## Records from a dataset
┌──

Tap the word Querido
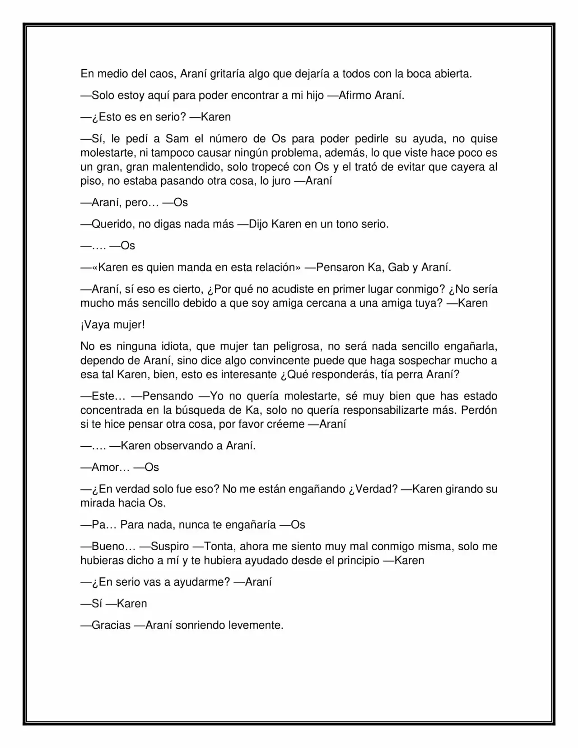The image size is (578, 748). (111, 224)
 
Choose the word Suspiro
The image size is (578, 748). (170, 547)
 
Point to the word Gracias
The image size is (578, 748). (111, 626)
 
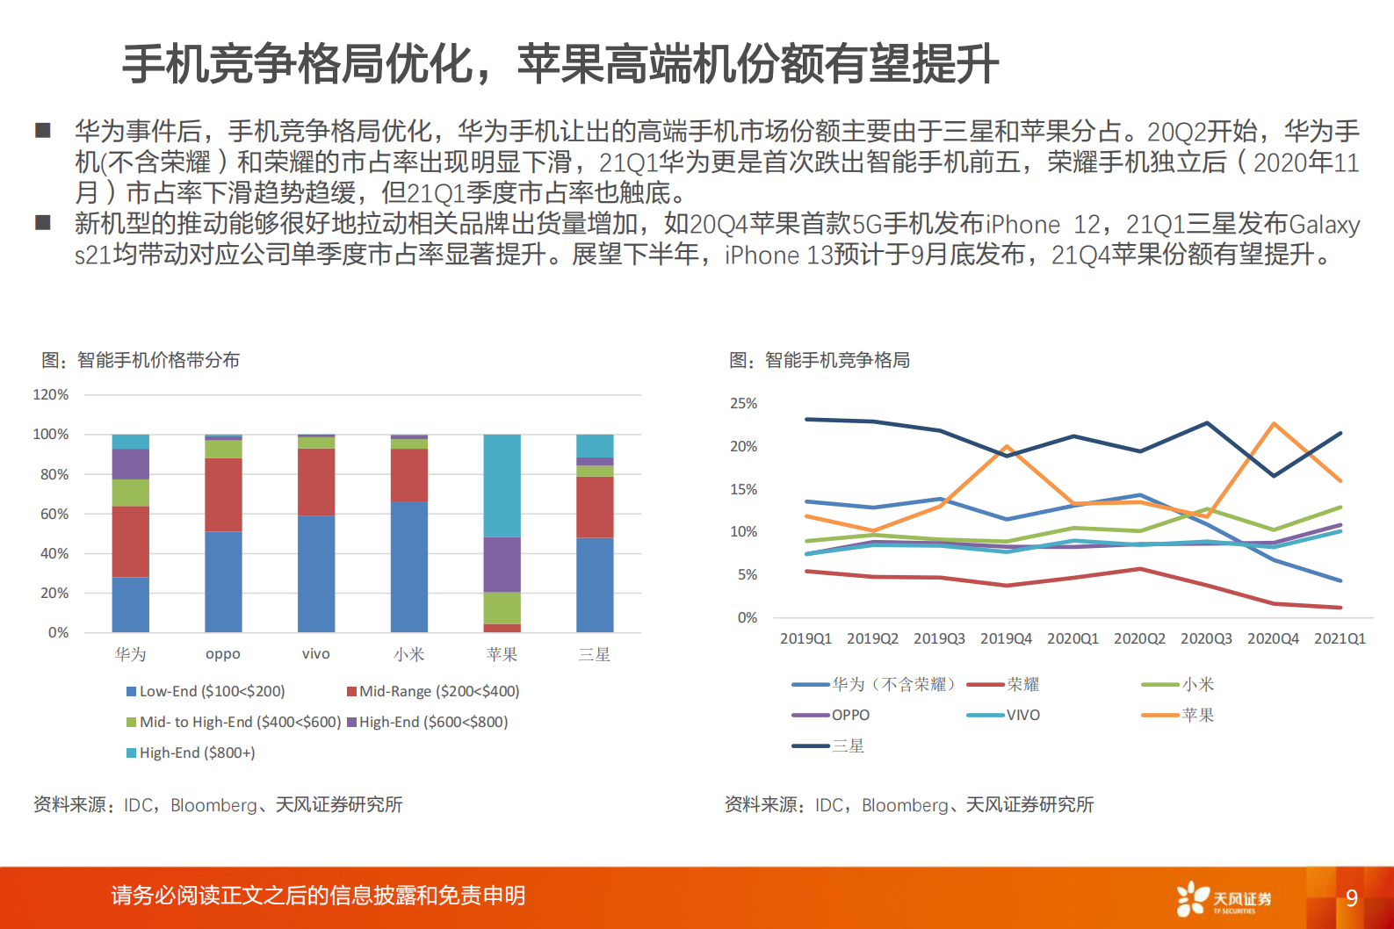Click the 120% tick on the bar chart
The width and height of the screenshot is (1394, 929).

└──

## Problem requirements
Reproduce every line of the records above word for word, omitting the pictures.

## Result of this task
Tap the word Querido
The image size is (578, 748). (111, 224)
 
Choose the word Suspiro
The image size is (578, 748). (170, 547)
 
Point to the word Gracias
The image size is (578, 748). (111, 626)
 
Click the 120% tick on the bar chart
The width and height of the screenshot is (1394, 929).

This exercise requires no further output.